Below is a bash script that I use to invoke VLC under Linux to make an iPhone compatible mp4 from some other format. It's very very simple, even to the extent that if your input file name doesn't end in ".mpg", you'll need to change the script to change the extension you got, rather than ".mpg". The output of this conversion will play on iPhone and PSP.

If you simply want to invoke the conversion from the command line, use the line beginning with "vlc", change "$1" to the input filename, and "$OUT" to the output filename.

Either way, you will see little output from VLC, possibly for many minutes, and then it will exit. One way to monitor progress would be to open another terminal window (or ALT-F2 on Linux console if not in a GUI), and do a "watch ls -l ", to see whether the file is still getting bigger.

(I updated from my original version by using the fake input target "vlc:quit", which you specify as if it's an input to the player, but what the player does when it reaches it, is it quits.


#!/bin/bash

OUT=`echo $1 |sed -e 's/\.mpg/.mp4/i'`

vlc "$1" vlc:quit --no-show-intf  --sout "#transcode{width=320, height=240, canvas-aspect
=1.5:1, vcodec=mp4v, vb=384, acodec=mp4a, ab=96,channels=1,audio-sync}:duplicate
{dst=std{access=file,mux=mp4,dst=$OUT}}"

The tricky bit, apparently, that cannot be done with the VLC Media Player GUI is the width, height, canvas-aspect, or at least as far as I remember. The above invocation is probably adaptable to Windows XP Command Line, as well as Mac OSX.


Two more files (for the (MSDOS-like) Windows Command-Line:

You need to use the command line to use these.

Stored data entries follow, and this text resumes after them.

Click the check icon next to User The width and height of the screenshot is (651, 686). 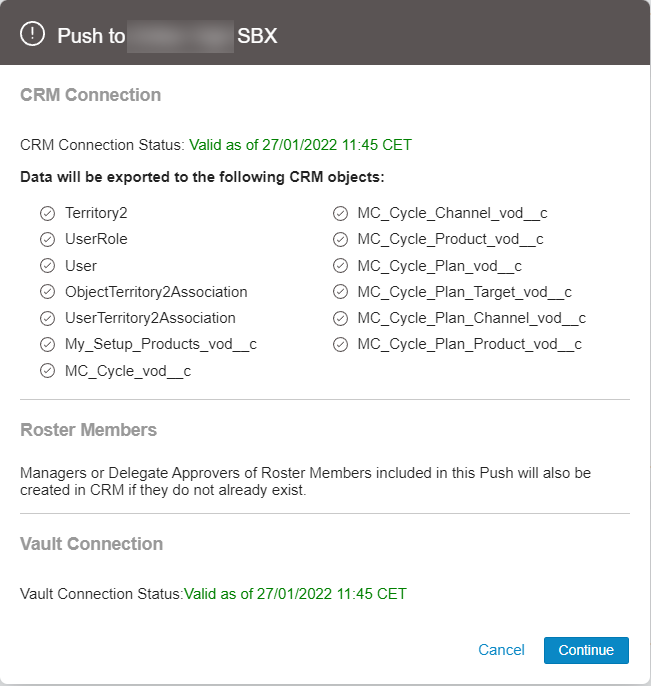coord(47,266)
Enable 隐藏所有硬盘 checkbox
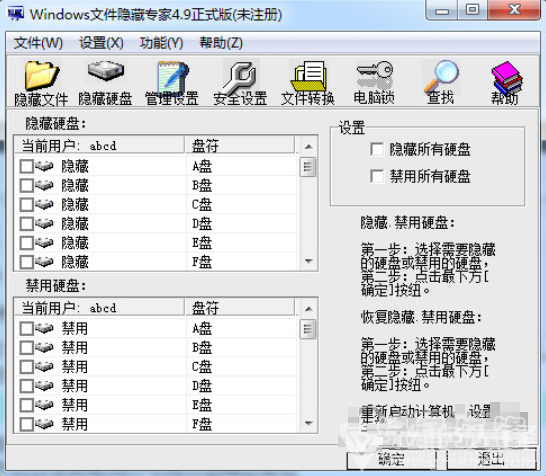546x476 pixels. click(x=377, y=149)

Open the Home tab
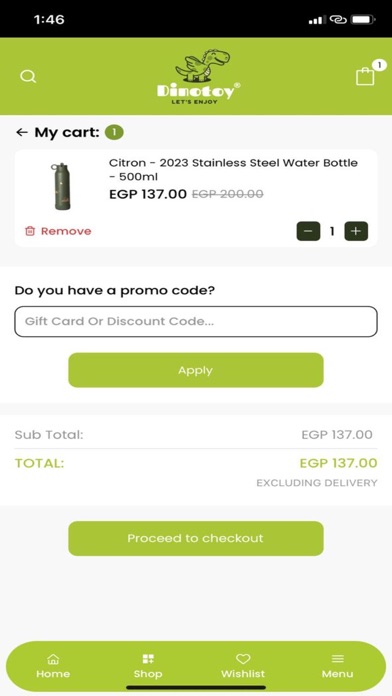point(53,666)
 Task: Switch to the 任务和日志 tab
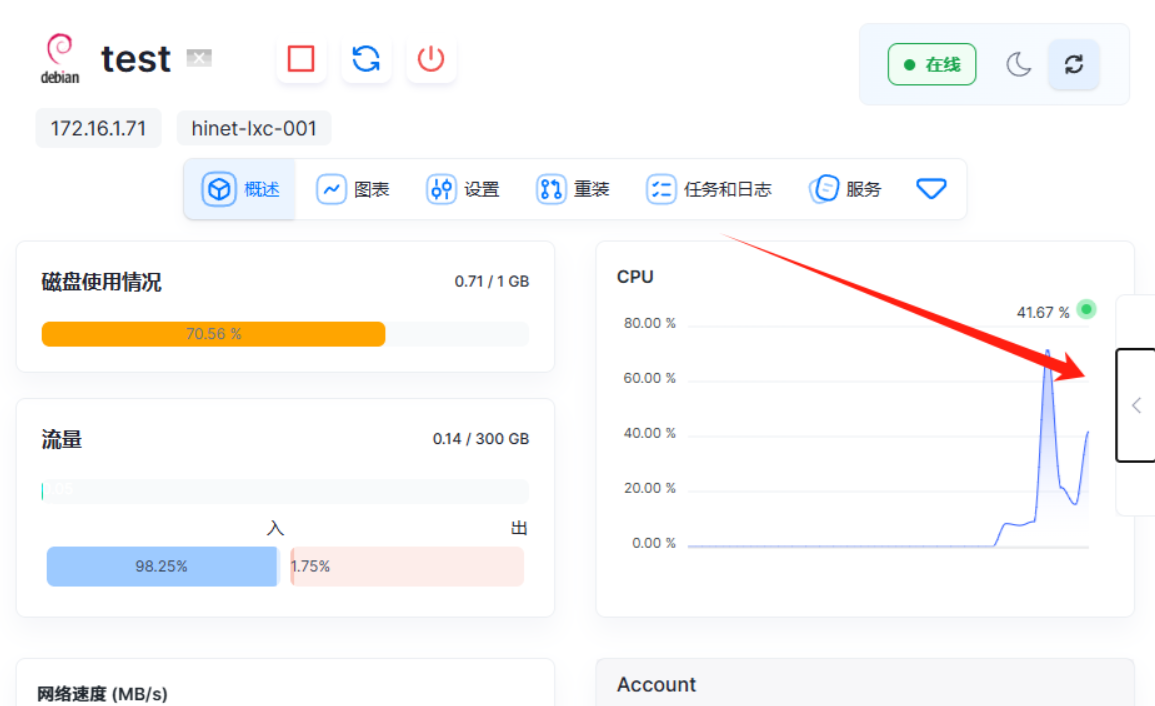click(709, 189)
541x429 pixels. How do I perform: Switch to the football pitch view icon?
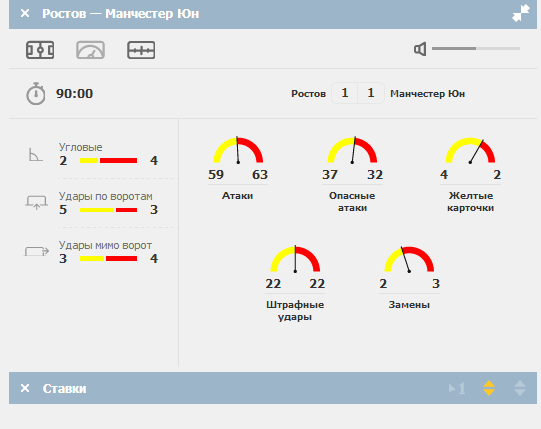40,50
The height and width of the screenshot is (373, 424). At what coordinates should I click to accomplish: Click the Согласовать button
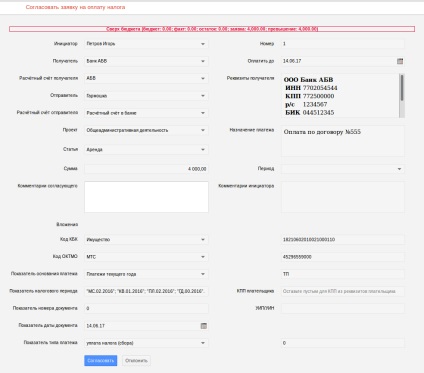tap(101, 360)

1) to re-encode anything that your MS Windows VLC can play to iPod/iPhone, use vlc-iphone.bat. In order to use it, right click the link, and save as, but save it as "vlc-iphone.bat". The name has been changed to avoid your browser or your virus software doing something odd with it. It's a very simple batch file, you can just click on the link and see that it doesn't do anything questionable. Syntax is "vlc-iphone.bat ". It will output an iPod-compatible MP4 file, with the same name as input, except adding "mp4" on the end.

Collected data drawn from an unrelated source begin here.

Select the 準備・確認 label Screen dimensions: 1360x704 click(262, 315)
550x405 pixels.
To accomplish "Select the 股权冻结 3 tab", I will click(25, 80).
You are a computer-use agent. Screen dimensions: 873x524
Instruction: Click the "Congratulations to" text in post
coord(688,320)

2) to rip and re-encode the primary feature from a DVD for iPod/iPhone, use DVD-iPhone.bat. In order to use it, right click the link, and save as, but save it as "DVD-iPhone.bat". This one, in its current form, needs to be edited to change the drive letter of your inputting DVD drive. You can also change the output file to taste, although I would just leave it as "dvdrip.mp4" and change each to what you want when you're done. It will output an iPod-compatible MP4 file.